* Work required *
Wherever "right" occurs in the entries, copy the line that holds it.

BEGIN

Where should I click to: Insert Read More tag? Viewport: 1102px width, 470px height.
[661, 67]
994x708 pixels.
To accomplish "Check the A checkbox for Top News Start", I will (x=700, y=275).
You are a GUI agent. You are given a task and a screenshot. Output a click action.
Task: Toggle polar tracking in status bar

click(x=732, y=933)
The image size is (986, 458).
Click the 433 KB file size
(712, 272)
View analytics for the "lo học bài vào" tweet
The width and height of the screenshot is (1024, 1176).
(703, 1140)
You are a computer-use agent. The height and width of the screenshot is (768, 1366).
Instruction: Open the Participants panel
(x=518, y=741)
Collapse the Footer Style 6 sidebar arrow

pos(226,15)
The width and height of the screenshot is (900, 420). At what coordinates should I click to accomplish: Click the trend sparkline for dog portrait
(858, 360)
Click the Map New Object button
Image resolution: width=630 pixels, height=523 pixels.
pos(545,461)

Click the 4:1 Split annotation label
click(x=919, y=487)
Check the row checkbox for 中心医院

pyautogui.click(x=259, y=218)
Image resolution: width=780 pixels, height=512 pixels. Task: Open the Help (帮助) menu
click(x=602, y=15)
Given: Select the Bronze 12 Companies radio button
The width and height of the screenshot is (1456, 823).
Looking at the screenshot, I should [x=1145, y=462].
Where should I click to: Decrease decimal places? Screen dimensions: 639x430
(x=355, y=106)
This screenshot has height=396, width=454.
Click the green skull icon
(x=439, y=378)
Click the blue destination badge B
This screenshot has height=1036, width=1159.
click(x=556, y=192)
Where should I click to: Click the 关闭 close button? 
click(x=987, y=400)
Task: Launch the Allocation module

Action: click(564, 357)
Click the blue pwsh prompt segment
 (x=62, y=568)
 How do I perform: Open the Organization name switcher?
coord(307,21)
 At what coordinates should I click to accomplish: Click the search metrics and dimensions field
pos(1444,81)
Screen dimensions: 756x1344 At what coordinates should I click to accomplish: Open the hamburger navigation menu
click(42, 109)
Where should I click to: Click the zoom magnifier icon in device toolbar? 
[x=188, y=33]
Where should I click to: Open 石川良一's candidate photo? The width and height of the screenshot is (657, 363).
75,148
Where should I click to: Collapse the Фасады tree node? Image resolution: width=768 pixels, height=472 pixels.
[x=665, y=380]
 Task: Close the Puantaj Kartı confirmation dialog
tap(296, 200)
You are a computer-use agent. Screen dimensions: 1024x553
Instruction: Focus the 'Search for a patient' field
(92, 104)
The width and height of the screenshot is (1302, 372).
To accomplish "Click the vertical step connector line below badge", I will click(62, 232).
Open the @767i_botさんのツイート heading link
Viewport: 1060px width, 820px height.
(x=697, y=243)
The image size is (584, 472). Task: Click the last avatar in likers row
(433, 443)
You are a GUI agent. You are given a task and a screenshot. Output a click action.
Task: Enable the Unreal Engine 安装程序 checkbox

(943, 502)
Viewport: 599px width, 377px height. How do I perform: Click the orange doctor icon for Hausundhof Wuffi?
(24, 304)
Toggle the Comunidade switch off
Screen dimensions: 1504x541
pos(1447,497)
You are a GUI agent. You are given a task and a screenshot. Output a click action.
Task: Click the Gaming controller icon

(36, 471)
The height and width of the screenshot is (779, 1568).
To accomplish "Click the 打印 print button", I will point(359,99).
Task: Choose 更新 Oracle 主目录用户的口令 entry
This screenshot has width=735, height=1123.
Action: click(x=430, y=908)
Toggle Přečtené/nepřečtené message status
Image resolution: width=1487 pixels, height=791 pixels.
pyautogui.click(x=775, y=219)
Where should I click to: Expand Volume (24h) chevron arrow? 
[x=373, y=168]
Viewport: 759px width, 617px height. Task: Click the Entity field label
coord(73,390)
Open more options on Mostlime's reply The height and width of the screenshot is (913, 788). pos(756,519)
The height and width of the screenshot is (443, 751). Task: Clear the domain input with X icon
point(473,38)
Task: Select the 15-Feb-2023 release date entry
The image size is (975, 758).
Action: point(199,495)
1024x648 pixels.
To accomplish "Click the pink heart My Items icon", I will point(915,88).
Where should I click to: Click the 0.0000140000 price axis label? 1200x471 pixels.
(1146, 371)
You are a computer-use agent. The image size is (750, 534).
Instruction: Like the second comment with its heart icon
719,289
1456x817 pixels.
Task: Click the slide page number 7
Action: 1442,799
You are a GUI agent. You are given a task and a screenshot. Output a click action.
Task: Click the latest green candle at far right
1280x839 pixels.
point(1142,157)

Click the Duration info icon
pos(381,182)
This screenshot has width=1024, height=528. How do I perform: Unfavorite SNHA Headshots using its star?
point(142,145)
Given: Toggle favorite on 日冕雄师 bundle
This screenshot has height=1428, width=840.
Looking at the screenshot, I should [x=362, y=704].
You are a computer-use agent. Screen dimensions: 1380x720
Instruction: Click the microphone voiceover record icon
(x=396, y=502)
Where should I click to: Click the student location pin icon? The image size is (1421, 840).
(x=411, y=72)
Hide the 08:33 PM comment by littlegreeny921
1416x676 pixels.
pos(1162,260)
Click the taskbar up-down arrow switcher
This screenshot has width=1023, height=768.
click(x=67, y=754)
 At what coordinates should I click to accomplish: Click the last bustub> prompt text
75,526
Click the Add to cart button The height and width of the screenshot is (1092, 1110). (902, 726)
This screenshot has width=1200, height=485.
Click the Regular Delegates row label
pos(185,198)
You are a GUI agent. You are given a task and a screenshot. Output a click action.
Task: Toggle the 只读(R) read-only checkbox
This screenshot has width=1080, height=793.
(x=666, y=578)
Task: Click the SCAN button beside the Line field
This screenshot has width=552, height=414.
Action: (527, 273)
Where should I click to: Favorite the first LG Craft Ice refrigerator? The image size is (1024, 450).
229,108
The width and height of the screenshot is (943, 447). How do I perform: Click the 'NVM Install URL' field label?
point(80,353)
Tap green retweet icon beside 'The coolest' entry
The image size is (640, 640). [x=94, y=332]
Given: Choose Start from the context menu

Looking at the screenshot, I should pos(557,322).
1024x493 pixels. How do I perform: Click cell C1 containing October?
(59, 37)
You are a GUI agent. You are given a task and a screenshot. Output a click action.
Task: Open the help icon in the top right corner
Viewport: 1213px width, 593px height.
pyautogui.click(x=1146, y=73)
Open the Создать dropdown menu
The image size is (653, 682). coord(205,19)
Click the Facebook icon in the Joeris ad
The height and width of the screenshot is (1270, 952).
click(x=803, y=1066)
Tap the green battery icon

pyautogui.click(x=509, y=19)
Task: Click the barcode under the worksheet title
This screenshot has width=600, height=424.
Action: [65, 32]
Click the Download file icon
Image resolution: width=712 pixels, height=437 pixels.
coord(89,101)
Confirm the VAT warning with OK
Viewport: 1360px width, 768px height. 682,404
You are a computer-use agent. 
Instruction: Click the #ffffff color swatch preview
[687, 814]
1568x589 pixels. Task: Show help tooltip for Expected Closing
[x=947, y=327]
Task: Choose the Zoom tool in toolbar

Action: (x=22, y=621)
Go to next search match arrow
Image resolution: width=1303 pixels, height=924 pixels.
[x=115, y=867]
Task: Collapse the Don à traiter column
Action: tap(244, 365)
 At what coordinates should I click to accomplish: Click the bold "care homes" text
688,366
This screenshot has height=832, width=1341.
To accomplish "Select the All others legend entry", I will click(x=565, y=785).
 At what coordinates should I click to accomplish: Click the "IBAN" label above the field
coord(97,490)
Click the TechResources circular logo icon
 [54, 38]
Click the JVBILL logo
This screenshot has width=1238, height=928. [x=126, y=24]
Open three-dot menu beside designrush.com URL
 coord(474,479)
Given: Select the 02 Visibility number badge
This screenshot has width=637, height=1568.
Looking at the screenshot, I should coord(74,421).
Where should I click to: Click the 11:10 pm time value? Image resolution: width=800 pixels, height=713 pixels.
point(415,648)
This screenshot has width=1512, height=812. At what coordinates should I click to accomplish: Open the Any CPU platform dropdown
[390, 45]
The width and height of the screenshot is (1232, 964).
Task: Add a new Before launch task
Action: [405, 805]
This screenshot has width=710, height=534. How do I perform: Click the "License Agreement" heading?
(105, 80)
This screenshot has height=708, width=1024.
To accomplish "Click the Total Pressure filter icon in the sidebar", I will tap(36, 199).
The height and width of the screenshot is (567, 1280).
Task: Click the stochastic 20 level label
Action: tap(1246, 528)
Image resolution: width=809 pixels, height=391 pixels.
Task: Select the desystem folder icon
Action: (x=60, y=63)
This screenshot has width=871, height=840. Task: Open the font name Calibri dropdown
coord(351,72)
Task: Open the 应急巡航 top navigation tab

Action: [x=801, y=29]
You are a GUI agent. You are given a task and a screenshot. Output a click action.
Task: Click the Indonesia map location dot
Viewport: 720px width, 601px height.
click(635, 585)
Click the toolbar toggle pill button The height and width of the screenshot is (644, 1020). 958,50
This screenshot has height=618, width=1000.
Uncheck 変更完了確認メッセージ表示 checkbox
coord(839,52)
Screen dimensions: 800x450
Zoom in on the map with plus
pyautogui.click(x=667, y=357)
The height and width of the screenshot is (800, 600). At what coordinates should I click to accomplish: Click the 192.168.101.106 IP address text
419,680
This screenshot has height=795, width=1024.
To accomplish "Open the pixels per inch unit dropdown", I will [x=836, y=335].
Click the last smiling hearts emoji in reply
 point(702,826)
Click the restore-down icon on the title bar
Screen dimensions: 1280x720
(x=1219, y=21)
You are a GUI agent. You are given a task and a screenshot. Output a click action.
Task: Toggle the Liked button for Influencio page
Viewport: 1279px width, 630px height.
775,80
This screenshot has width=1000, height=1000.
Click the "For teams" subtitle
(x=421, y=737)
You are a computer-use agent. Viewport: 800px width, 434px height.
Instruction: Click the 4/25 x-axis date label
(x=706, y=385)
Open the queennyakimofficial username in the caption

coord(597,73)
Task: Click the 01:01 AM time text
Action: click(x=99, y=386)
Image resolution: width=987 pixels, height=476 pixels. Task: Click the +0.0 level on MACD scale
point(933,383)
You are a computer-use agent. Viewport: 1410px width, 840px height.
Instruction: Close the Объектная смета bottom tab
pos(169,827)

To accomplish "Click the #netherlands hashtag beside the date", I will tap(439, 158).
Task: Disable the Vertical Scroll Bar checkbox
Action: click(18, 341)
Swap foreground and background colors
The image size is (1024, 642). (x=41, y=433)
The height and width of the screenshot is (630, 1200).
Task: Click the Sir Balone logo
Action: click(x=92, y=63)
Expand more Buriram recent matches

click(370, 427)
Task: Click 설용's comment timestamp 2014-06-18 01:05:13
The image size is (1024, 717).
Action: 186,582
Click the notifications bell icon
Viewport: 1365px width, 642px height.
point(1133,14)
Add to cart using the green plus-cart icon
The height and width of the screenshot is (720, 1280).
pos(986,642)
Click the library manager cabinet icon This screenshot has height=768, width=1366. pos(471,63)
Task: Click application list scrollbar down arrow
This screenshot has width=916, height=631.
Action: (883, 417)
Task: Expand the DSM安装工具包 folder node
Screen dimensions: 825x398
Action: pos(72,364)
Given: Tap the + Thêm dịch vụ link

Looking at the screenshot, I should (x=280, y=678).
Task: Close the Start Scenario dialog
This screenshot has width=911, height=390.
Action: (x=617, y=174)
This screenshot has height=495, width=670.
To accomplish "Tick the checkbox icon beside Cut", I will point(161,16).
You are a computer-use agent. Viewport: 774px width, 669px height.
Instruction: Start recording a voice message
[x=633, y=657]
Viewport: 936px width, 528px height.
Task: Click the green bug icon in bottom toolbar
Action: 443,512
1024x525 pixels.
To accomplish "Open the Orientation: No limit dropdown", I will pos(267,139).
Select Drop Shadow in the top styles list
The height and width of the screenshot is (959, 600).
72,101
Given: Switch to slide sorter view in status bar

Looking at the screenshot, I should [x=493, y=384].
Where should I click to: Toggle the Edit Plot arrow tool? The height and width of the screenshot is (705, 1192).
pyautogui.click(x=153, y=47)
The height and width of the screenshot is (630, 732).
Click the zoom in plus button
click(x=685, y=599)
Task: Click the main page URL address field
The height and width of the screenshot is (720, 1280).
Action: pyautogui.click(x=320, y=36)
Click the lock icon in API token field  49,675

END

* Expected answer *
Task: Click the latest green candle at far right
Task: Open the help icon in the top right corner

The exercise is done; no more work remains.